銀塩カメラは最盛期でも600万台程度の市場規模だったが、今年のデジタルカメラはそれをあっさり追い越すことは確実だ。
現在のデジタルカメラ市場の話題は、レンズ交換式デジタル一眼レフカメラだ。当初、レンズ交換式一眼レフデジタルカメラは、報道用などのプロカメラマンを対象に、50万円から100万円以上の価格帯で、コダックやニコン、キヤノンなどが競争してきた。
それに追随して、富士写真フイルムも市場参入したほか、レンズメーカーのシグマも比較的低価格なレベルを狙って製品開発した。キヤノンの「EOS KISS Digital」もペンタックスの「*ist D」も、一気に普及価格帯を狙って登場してきた。
これまで10万円程度の価格帯は、レンズ一体型のハイエンドデジカメが高性能・高画質で市場を切り開いてきた。しかし、ユーザーにとっては35ミリ銀塩カメラと同価格帯にありながら、レンズ交換ができないという不満もあった。もちろん、レンズ一体型の高倍率ズームを搭載した、「ネオ一眼」などと総称される製品群も軽量・コンパクトに加えて価格が下がってきたことで普及は続いている。
キヤノンが「普及型デジタルAF一眼レフ」とうたう「EOS KISS Digi tal」の場合、実売価格でレンズキットモデルで13万円前後、本体のみで12万円前後。
「35ミリのEOSの中級機種と同価格帯になったことで、デジタル一眼レフを求めていたユーザーが飛びついた」(カメラ販売店員)と、10数万円前後の価格で、銀塩カメラを追い落とす勢い。
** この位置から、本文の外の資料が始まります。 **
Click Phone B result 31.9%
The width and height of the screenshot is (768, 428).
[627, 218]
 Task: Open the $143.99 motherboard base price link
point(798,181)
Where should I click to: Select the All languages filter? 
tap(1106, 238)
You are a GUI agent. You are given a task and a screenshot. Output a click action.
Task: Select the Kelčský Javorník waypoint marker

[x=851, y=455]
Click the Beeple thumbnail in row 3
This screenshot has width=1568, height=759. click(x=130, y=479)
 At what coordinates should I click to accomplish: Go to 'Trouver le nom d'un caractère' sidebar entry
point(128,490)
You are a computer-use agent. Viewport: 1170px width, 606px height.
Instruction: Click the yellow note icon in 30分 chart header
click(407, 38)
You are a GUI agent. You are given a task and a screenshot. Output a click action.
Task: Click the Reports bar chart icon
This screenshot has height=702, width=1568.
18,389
一方、ニコンの「D100」(本体のみ)は量販店の店頭で20万円弱。同社の銀塩カメラ「F100」は14万円弱(同)と、同クラスのボディを持ちながら大きな価格差がある。レンズ交換式一眼レフデジカメに、この差を埋める機種はどうしても必要になるため、これを「D70」が担うと見られている。
「レンズ交換式か否か、ということはユーザー次第」(業界関係者)。レンズ交換による効果を期待することや、手持ちのレンズを活用したいという層には、普及価格帯のレンズ交換式デジカメは待望の商品。つまり銀塩の一眼レフカメラユーザーであっても、フイルム現像やプリントの手間がないデジタルカメラへニーズは動き始めたわけだ。
ニコンが「D70」の投入を早々と発表したのも、その辺りに原因があろう。